Danish homeowners facing high electricity prices as temperatures plummet along with wind speeds
Petrol prices have been on the decline recently to the point they are now on a par with pre-War in Ukraine prices seen in 2021. A similar trend has been observed with natural gas prices.
Nevertheless, energy prices for homeowners have been rising due to the cold spell. Before temperatures plummeted, it was quite easy to pick and choose the best times of the day to run the dishwasher or washing machine and only pay 1 kroner per KWh.
But now, low temperatures combined with low wind speeds have seen hourly rates rise to between 3 and 5 kroner per KWh.

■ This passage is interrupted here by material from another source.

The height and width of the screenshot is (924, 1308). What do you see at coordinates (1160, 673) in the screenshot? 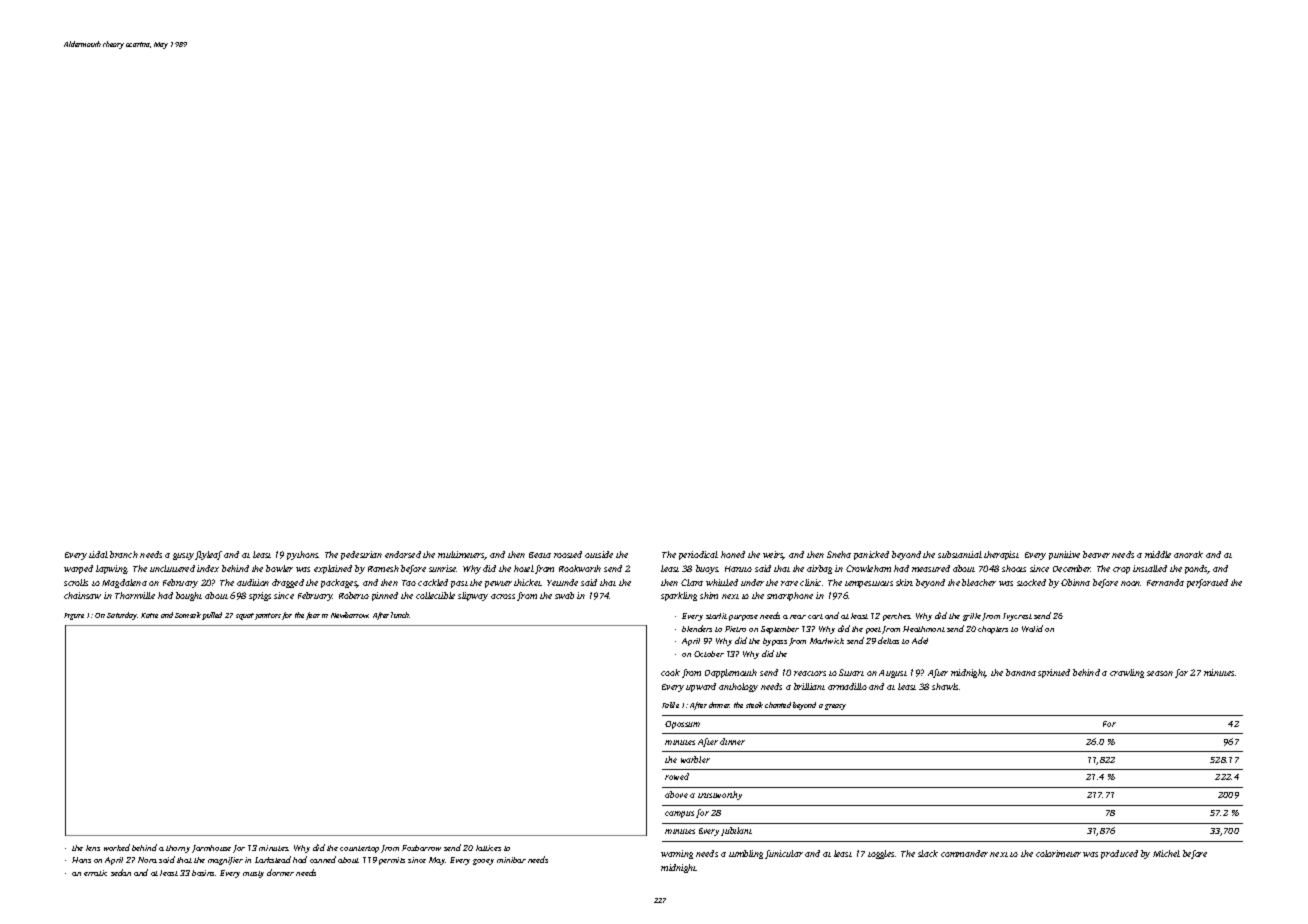
I see `season` at bounding box center [1160, 673].
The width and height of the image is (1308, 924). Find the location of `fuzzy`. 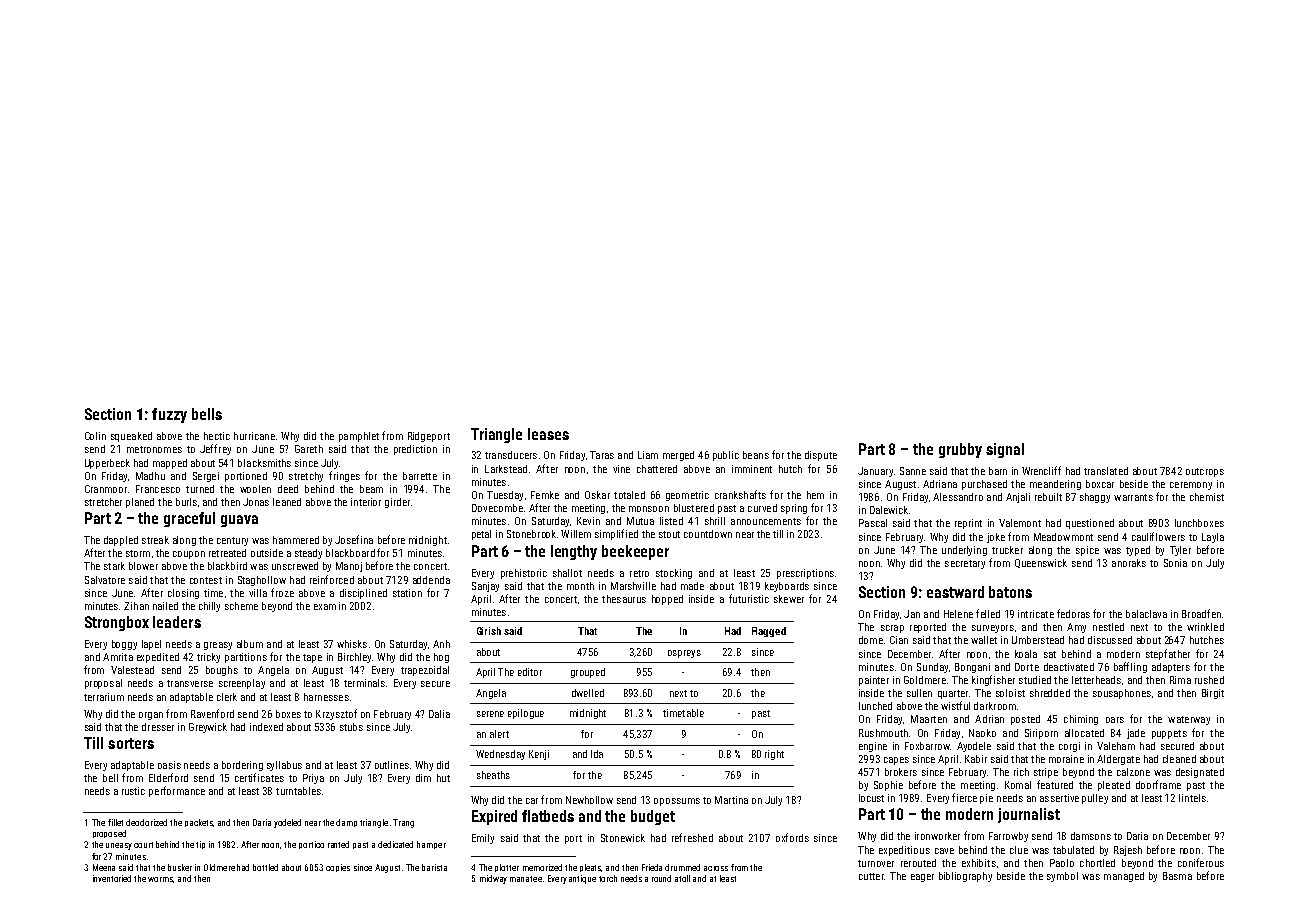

Generally, 21:00-06:00 is a favourable time as prices tend not to exceed 3 kroner per KWh. The best time is usually from 02:00-03:00.
Huge Power-to-X potential
In other energy news, Ørsted and Skovgaard Energy, two power companies involved in renewable energy development, have joined forces to develop a large-scale Power-to-X (PtX) facility in western Denmark.
The project, which will be located in Idomlund, is expected to be the landfall for parts of the huge offshore wind expansion taking place in the North Sea.
The project has the potential to become Europe’s largest PtX facility, as it is expected to produce 65 GW by 2030 and at least 150 GW by 2050.
Danish Energy Agency to allow CO2 storage project
There are a few other energy projects on the horizon in Denmark as well.
A Greensand pilot project is aiming to inject and store up to 15,000 tonnes of CO2 in the former Nini West oil field in the North Sea.
A project permit, which has been approved by the Danish Energy Agency, is set to run until April 1.
Aalborg Portland seeks emission cuts
Additionally, Aalborg Portland has unveiled a pilot project involving plans to capture CO2 via a new plant.
The country’s biggest CO2 emitter is working hard to reduce its carbon emissions, and it has formulated a goal to decrease emissions by 70 percent by 2030.
According to Aalborg Portland CEO, Michael Lundgaard Thomsen, the new plant will cost billions of kroner, but could capture around 400,000 tonnes of CO2 annually by 2030.